Dataset records:
***

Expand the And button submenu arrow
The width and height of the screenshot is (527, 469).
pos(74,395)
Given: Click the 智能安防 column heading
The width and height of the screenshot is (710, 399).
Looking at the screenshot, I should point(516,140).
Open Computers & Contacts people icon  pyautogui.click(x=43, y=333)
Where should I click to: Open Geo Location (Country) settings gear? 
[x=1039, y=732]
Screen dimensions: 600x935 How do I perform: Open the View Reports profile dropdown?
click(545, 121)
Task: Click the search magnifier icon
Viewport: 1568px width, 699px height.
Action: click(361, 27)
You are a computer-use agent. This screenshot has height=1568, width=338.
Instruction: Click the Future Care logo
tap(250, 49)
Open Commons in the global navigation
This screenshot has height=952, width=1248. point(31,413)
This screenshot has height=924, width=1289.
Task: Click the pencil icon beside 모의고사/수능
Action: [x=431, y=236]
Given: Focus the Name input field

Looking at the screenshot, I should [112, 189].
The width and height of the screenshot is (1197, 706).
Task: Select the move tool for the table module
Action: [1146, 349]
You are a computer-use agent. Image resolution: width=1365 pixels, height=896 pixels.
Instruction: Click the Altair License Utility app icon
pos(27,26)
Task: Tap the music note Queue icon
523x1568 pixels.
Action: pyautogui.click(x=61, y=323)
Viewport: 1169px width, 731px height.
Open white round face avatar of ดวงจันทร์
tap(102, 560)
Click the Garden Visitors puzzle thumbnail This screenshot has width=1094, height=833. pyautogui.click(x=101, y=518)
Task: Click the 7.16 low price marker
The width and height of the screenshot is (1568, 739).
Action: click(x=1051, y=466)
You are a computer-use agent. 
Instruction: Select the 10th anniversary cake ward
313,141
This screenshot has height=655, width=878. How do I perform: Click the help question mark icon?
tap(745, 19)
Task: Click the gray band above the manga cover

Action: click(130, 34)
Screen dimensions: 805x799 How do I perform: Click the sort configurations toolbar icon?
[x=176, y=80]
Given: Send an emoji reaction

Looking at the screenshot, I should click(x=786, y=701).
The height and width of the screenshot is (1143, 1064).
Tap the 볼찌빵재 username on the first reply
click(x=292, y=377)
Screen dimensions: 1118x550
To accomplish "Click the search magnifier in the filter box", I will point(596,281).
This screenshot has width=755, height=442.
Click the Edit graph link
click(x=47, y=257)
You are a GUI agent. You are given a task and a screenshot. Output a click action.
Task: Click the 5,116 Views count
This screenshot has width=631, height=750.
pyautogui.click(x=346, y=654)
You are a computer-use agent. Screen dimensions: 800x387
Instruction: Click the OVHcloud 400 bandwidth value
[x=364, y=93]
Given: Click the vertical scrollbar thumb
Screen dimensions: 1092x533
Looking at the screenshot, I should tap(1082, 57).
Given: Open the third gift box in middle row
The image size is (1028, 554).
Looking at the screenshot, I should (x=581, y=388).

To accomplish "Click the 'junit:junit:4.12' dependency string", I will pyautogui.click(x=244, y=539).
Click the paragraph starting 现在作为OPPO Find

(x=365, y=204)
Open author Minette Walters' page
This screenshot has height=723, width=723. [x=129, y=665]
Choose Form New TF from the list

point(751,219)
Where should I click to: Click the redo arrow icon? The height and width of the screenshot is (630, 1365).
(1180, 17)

***

- Required action
Every line of the data should be copied exactly.

- Task solution
Expand the And button submenu arrow
The width and height of the screenshot is (527, 469).
pos(74,395)
Given: Click the 智能安防 column heading
The width and height of the screenshot is (710, 399).
Looking at the screenshot, I should point(516,140).
Open Computers & Contacts people icon  pyautogui.click(x=43, y=333)
Where should I click to: Open Geo Location (Country) settings gear? 
[x=1039, y=732]
Screen dimensions: 600x935 How do I perform: Open the View Reports profile dropdown?
click(545, 121)
Task: Click the search magnifier icon
Viewport: 1568px width, 699px height.
Action: click(361, 27)
You are a computer-use agent. This screenshot has height=1568, width=338.
Instruction: Click the Future Care logo
tap(250, 49)
Open Commons in the global navigation
This screenshot has height=952, width=1248. point(31,413)
This screenshot has height=924, width=1289.
Task: Click the pencil icon beside 모의고사/수능
Action: [x=431, y=236]
Given: Focus the Name input field

Looking at the screenshot, I should [112, 189].
The width and height of the screenshot is (1197, 706).
Task: Select the move tool for the table module
Action: [1146, 349]
You are a computer-use agent. Image resolution: width=1365 pixels, height=896 pixels.
Instruction: Click the Altair License Utility app icon
pos(27,26)
Task: Tap the music note Queue icon
523x1568 pixels.
Action: pyautogui.click(x=61, y=323)
Viewport: 1169px width, 731px height.
Open white round face avatar of ดวงจันทร์
tap(102, 560)
Click the Garden Visitors puzzle thumbnail This screenshot has width=1094, height=833. pyautogui.click(x=101, y=518)
Task: Click the 7.16 low price marker
The width and height of the screenshot is (1568, 739).
Action: click(x=1051, y=466)
You are a computer-use agent. 
Instruction: Select the 10th anniversary cake ward
313,141
This screenshot has height=655, width=878. How do I perform: Click the help question mark icon?
tap(745, 19)
Task: Click the gray band above the manga cover

Action: click(130, 34)
Screen dimensions: 805x799 How do I perform: Click the sort configurations toolbar icon?
[x=176, y=80]
Given: Send an emoji reaction

Looking at the screenshot, I should click(x=786, y=701).
The height and width of the screenshot is (1143, 1064).
Tap the 볼찌빵재 username on the first reply
click(x=292, y=377)
Screen dimensions: 1118x550
To accomplish "Click the search magnifier in the filter box", I will point(596,281).
This screenshot has width=755, height=442.
Click the Edit graph link
click(x=47, y=257)
You are a GUI agent. You are given a task and a screenshot. Output a click action.
Task: Click the 5,116 Views count
This screenshot has width=631, height=750.
pyautogui.click(x=346, y=654)
You are a computer-use agent. Screen dimensions: 800x387
Instruction: Click the OVHcloud 400 bandwidth value
[x=364, y=93]
Given: Click the vertical scrollbar thumb
Screen dimensions: 1092x533
Looking at the screenshot, I should tap(1082, 57).
Given: Open the third gift box in middle row
The image size is (1028, 554).
Looking at the screenshot, I should (x=581, y=388).

To accomplish "Click the 'junit:junit:4.12' dependency string", I will pyautogui.click(x=244, y=539).
Click the paragraph starting 现在作为OPPO Find

(x=365, y=204)
Open author Minette Walters' page
This screenshot has height=723, width=723. [x=129, y=665]
Choose Form New TF from the list

point(751,219)
Where should I click to: Click the redo arrow icon? The height and width of the screenshot is (630, 1365).
(1180, 17)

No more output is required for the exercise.